Since most churches are operated by professional clergy, most lawsuits against denominations are based on the actions of ordained clergy. The Mormon Church differs in that it employs virtually no clergy on the congregational level, relying instead on a "lay clergy." So while some Mormon leaders (such as bishops or stake presidents) could clearly be seen as agents of the Church, most of the congregation are not church agents, despite the various tasks or responsibilities to which they may have been assigned.

Like the recent Scientology lawsuit, there have been several lawsuits against the LDS Church in the past 20 years that claimed the Church was liable for the actions of its members. The most serious of these cases alleged sexual abuse by members of Mormon congregations. Some of these lawsuits also included liability incurred by church agents (i.e., bishops), but they have also allege that the LDS Church was liable for the abuse committed by one of its members.

As a matter of policy, I think no religious group should be liable for the wrongful acts of its members unless those individuals could be said to be agents of the denomination. But some courts have held just that. In a highly-publicized 2005 lawsuit in Washington State, the Mormon Church was found liable for the actions of a man who sexually abused his two step-daughters. But on appeal before the Washington Court of Appeals, that portion of the jury verdict was reversed and the Church was held not to be financially responsible for the step-father's liability.
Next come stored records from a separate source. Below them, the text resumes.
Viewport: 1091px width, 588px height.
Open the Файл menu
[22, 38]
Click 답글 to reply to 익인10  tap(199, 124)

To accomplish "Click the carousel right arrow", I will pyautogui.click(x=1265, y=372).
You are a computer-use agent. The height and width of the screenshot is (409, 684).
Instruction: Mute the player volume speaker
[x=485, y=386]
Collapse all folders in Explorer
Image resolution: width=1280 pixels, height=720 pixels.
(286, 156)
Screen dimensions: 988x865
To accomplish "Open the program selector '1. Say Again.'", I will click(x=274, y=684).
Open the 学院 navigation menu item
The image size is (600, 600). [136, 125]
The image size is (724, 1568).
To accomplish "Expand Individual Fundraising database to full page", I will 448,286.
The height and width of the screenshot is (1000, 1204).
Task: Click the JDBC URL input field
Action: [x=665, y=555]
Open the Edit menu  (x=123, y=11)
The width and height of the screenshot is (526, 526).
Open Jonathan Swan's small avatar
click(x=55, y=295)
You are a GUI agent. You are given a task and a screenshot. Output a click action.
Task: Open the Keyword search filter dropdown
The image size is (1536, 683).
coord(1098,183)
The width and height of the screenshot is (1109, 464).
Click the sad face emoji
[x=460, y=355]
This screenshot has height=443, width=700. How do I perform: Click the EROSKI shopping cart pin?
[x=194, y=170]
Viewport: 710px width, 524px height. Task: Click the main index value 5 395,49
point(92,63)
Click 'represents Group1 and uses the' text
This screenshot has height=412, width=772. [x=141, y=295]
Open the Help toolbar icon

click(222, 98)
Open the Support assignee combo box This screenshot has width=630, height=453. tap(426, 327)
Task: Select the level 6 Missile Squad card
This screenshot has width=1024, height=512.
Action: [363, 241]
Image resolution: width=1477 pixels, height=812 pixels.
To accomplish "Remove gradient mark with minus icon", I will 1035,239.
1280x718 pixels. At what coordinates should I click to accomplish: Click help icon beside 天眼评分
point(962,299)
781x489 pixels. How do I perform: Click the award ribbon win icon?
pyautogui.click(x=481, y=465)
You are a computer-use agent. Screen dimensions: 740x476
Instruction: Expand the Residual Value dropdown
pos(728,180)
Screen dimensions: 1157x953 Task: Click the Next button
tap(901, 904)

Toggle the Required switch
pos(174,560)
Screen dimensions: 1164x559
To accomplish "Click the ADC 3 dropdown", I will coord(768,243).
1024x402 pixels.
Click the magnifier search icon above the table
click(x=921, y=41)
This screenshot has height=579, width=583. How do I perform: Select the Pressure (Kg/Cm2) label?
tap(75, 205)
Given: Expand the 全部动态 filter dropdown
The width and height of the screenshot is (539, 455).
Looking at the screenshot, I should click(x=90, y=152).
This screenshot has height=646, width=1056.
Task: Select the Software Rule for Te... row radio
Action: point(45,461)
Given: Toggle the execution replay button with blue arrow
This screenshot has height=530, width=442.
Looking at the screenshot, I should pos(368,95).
Court still seem to be struggling with the difference between clergy members and parishioners in the Mormon Church. Part of this may be due to the practice of a lay clergy. A bishop may clearly be an agent of the Church, but what about and Elders' Quorum president? A home teacher? A Sunday School teacher? I also think this confusion is due in part to an unfamiliarity with the structure of Mormon congregations. It would be hard to imagine a similar ruling against a Catholic Diocese or a Protestant congregation because more judges and juries are familiar with the structure of those organizations.


  1. Peter,

    I tend to differ in that I do not take it automatically that LDS bishops are agents of the church, in a legal sense. In my mind, they are volunteers drawn from the body, and they represent the body of local believers more than the institutional church. Called by a higher church officer to function in a role, yes, but sustained by the body and releasable/rejectable by the body.

    If the bishop is an agent, then so must be every Primary teacher.

    1. I agree partially, however a bishop is not released by the body. He is called by the higer officer.. released by the same.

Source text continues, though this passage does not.